My mother has had to suffer more than her share and maintains a beautiful veneer of perfection as if she can will away any indication of fault or flaws with her idealized beauty.
I remember when I was a little girl I would watch in awe as she dressed for a night on the town. Her clothes always had a touch of perfume and she was impeccably groomed with movie star hair and make up. She would leave our home with much fanfare as if the papparazzi were waiting for her exit. I waited on the sidelines mesmerized by her rituals and in awe that the untouchably glamorous woman was my mother.
Today, as we took our seat in the restaurant I studied her features as discreetly as I could and wondered how she maintained her flawless beauty while carrying a heart filled with more pain than anyone should endure. Even though I could not help but express my admiration of her fortitude and beauty in spite of it having been several decades since
the seas parted when she arrived anywhere.
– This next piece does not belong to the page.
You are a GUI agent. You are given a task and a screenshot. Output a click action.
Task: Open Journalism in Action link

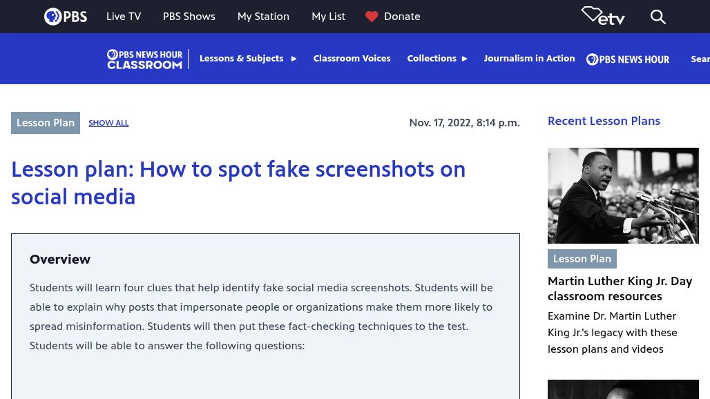[x=529, y=59]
She remained humble in spite of my complements although they really were genuine.It was as if she felt the need to apologize for having not been what she was before. It made me sad that she seem to not feel worthy of my complements.The lush, luminescent beauty that radiates in one's prime, morphs into a more complex kind of beauty with the years.
I find my mother even more beautiful with the passing of the years. She has a quiet dignity and has made peace with her private pain. Even though we spoke of meteor showers and cures for diseases in the up and coming future, it is the subtext of her life that keeps me in awe. I am past the point of blaming my mother for my own short comings as progeny often do. It is simply the " now " that I want to freeze frame. Making the memory of this " pause in time " is all that any of us really have. Memories stored in the archives that comprise what we are made of, is where the truth resides. I have learned to cherish the stories guarded in the subtext of our lives.